The Fitzgerald family practising their flapper footwork - Source: npr.org


(NB The capitalisation of the perfume name in this description is not replicated elsewhere on the En Voyage website, so I have not reproduced it generally!)

Described as a 'neo-Oriental perfume' for women, the notes of Zelda are:

Top notes: Spiced Italian Bergamot, Spices, and Iranian Galbanum

Heart notes: Creamy Magnolia Blossom and Garden Florals

Base notes: Smoky Amber, Vintage Musks, Vanilla, Balsams, Sandalwood and Vetiver, Cedarwood,and Mousse de Chene.

Now, much is talked about perfumes with a sense of place - or 'scents of place', if you will.  There are some with a clue in the name: Jardin sur le Nil, Bombay Bling,SE1, Traversée du Bosphore.  Others you personally associate with a specific place because you happened to be wearing them at the time, and that location and your scent memories are irrevocably intertwined - so-called 'grandmother's rose garden syndrome' (okay, I did just make that up!).  


 

But I was in Charleston many years before I cared a monkey's fig about perfume, so for me this is a retrospective - and asynchronous - association, a fabricated scent memory in a sense, yet it gives me pleasure nonetheless to wear Zelda now and imagine myself back in Charleston in 2003.  So, given that I also pick perfumes out carefully with a view to imprinting them with happy memories to come, it seems I am game to indulge in a spot of future AND past time-travelling where forging scent memories is concerned. But as I was only struck by sudden onset perfume mania in 2008, I have a lot of time to make up for, you see...;)

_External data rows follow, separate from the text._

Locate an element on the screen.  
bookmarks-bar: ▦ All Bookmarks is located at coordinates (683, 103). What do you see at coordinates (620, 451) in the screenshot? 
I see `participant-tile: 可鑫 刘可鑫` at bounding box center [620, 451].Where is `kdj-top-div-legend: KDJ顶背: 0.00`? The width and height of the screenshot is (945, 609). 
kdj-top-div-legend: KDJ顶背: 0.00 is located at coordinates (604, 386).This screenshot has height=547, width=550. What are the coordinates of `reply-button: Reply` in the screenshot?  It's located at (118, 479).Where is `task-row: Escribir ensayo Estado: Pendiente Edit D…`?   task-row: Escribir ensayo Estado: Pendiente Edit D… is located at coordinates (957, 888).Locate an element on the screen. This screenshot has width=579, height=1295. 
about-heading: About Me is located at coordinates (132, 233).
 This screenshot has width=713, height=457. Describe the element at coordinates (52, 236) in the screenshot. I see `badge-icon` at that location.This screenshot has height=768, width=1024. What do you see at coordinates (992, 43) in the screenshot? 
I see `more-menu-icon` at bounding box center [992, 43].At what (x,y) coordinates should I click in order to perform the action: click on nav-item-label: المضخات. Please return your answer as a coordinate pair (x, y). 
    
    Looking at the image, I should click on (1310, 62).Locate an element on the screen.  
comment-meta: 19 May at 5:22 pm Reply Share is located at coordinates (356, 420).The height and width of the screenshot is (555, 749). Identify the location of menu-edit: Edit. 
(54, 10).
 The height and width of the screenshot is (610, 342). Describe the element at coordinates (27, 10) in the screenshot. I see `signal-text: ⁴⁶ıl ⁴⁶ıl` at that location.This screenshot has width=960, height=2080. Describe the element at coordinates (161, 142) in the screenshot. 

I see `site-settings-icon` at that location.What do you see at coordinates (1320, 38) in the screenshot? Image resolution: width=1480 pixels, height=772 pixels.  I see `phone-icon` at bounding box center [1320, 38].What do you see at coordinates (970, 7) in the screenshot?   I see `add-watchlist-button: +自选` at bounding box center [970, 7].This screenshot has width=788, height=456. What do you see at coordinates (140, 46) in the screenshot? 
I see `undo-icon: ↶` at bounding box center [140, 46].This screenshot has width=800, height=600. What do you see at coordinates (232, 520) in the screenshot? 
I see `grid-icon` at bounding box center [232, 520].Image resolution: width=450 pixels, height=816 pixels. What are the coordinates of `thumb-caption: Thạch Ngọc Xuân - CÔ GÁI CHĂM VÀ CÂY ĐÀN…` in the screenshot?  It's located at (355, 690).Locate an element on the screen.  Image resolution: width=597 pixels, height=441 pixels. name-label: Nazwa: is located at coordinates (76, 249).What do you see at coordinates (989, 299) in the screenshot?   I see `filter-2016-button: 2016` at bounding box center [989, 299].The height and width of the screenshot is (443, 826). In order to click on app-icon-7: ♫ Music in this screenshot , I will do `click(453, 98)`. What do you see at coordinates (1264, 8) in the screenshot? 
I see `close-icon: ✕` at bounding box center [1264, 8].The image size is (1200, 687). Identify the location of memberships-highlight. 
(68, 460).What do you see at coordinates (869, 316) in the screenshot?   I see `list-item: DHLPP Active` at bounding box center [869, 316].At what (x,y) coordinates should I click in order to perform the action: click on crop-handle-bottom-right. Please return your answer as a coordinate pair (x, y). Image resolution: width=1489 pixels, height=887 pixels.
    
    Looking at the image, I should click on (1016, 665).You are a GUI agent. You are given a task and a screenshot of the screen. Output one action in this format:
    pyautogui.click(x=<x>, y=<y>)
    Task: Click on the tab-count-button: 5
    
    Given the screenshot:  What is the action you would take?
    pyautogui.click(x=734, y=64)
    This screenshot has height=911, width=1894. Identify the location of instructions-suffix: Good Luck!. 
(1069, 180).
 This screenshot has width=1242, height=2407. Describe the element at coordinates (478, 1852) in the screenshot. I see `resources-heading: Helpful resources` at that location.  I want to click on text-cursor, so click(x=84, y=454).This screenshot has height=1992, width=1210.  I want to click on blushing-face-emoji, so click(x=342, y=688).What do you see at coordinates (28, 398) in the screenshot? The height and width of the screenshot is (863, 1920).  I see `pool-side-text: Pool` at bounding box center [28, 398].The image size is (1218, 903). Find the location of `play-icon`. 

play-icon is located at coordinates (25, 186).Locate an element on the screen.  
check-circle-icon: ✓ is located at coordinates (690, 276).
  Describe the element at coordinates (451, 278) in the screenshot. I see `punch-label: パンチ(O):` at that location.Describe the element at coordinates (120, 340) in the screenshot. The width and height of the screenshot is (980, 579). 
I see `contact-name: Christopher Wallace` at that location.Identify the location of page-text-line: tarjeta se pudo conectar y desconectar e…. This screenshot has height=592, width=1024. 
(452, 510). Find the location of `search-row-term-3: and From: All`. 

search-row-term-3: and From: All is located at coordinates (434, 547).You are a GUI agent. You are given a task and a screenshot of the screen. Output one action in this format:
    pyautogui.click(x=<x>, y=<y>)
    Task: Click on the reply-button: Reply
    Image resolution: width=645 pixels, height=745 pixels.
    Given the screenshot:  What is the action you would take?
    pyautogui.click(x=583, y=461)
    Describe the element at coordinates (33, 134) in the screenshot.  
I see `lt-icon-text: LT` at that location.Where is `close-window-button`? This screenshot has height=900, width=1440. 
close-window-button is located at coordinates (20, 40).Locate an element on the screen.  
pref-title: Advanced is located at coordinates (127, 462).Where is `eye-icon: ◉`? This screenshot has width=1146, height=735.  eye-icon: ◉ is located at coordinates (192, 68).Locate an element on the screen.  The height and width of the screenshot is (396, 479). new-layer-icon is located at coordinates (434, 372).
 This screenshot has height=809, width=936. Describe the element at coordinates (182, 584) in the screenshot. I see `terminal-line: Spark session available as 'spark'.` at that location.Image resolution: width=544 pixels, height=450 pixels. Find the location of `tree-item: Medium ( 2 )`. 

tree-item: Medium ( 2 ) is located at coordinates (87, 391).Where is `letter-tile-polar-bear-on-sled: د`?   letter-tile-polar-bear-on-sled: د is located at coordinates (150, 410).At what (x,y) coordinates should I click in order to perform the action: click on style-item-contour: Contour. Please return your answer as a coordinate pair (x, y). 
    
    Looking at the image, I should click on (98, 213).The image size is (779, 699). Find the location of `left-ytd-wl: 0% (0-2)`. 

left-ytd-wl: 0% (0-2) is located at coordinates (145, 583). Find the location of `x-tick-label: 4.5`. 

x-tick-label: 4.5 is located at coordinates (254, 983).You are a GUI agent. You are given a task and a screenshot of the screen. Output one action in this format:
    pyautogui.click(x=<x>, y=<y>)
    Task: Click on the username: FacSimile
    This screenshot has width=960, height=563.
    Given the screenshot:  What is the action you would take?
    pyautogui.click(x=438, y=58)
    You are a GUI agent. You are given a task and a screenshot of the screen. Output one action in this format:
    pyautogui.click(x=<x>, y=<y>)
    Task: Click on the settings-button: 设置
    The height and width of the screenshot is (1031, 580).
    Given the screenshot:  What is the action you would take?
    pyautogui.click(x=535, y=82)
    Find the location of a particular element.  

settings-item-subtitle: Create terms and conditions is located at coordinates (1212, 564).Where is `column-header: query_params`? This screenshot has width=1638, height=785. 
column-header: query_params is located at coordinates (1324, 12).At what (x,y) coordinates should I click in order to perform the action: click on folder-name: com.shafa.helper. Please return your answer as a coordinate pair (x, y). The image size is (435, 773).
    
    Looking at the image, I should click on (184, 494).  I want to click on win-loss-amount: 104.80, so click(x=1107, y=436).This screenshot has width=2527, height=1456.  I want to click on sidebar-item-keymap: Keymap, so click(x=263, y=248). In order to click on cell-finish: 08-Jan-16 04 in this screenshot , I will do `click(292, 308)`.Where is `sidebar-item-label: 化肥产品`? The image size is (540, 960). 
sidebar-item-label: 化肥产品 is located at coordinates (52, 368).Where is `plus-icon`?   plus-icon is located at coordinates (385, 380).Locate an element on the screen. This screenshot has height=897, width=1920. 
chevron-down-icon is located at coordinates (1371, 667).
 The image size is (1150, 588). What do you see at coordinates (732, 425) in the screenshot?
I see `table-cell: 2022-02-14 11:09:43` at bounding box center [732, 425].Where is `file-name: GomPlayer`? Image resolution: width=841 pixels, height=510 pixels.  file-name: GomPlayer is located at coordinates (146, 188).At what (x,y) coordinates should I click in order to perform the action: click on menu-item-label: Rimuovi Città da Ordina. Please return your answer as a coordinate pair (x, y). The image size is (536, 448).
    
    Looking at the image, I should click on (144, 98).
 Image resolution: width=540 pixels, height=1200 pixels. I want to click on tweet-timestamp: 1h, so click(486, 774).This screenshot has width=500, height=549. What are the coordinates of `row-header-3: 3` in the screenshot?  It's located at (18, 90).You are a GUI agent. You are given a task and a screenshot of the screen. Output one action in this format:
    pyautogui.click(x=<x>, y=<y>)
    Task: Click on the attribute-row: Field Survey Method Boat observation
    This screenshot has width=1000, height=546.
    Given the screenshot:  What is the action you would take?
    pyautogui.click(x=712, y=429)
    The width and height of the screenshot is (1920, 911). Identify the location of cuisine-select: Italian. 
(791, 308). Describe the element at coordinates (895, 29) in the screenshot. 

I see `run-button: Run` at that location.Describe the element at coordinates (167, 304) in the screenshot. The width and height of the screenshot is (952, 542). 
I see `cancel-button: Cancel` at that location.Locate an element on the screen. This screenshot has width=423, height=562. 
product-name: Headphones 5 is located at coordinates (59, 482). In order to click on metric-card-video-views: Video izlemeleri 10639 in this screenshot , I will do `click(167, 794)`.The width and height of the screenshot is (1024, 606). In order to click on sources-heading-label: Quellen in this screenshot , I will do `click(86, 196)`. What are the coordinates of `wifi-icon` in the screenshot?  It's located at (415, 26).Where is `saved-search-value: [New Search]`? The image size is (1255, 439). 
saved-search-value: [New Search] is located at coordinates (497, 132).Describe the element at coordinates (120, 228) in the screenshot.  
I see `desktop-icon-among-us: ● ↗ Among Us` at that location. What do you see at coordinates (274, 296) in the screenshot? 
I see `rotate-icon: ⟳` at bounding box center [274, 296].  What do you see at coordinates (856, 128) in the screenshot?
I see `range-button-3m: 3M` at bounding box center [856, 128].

Then I have two other things to say about Charleston and Zelda.  The first is the fact that I once created my own perfume as part of a The Perfume Studio 'experience', and I named it Charleston.  It was a green floral, meant to conjure up the scent of those walled gardens mentioned - and pictured - earlier.  It had notes of sweet pea and freesia, green tea and lemon, sandalwood and vanilla.  Oh, and a ton of other stuff - but trust me, it was nothing like Zelda.  The blends I had at my disposal didn't run to magnolia, though there was a bit of gardenia in there, so a nod in the direction of sultry big white florals at least.  However, it wasn't very good, I don't think now - the green accord rather overwhelmed it, and I - rather cynically - suspect that the hostess who steered me towards using it in my final 'mod' may have had rather a lot of it left over.  The aldehydic accord, which I so nearly sprung for, would have been a safer bet.

 

The other thing to say about Zelda is that it started life in Carmel, California, scene of my doomed attempt to visit the store and HO of Ajne Perfumes.  That was in 2010, and I hadn't heard of the En Voyage brand back then. When I had drained the sample that Natalie of Another Perfume Blog had kindly given me, I decided I had to own a full bottle, and called upon the courier services of the very obliging Undina ofUndina's Looking Glass.  I paid online but had the bottle shipped to Undina's house, where it lived for a while until a business associate of hers was ready to make another trip to England.  So he popped it into his suitcase and posted it from Sussex shortly after his arrival.  It pleases me to think that this very bottle has spent some time in Undina's possession, so this is another scent association I have - of Zelda the perfume in Northern California, being carefully looked after by Undina, and occasionally toyed with by Rusty...

So many reasons to love this perfume, as well as its glorious scent.

Photo courtesy of Undina, and the unbeatably biddable Rusty!